### SOURCE DATA

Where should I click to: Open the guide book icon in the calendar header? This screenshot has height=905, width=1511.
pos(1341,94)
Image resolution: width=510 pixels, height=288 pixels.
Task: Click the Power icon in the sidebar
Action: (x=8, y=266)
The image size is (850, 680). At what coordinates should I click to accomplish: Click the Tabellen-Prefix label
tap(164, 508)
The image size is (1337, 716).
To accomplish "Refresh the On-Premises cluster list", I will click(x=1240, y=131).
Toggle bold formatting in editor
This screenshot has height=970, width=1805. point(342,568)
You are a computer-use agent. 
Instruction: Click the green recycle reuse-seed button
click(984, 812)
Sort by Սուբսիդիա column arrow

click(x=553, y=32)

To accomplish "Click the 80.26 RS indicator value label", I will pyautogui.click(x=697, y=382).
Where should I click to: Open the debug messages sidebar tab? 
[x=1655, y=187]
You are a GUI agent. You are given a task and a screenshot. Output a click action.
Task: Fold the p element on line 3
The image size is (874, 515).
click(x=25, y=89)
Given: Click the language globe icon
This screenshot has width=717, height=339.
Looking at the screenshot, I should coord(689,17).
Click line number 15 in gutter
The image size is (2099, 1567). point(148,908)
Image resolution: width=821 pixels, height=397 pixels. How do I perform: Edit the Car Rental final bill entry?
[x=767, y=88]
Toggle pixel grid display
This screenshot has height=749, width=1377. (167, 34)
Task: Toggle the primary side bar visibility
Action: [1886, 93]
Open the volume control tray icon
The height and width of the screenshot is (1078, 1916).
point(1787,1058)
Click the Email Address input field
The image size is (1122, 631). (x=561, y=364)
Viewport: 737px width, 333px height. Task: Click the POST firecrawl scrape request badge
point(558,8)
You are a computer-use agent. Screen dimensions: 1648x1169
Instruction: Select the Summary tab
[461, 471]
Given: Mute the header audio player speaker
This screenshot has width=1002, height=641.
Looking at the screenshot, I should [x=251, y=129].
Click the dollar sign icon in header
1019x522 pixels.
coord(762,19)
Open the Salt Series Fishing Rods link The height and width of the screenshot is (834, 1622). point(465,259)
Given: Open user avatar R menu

######

HOW TO COMPLETE THIS TASK: Where does the string "computer" occur in the data above? Copy every line that holds it.

REPLY TO THE EXERCISE:
You are a computer-use agent. 
You are a computer-use agent. Screen dimensions: 1648x1169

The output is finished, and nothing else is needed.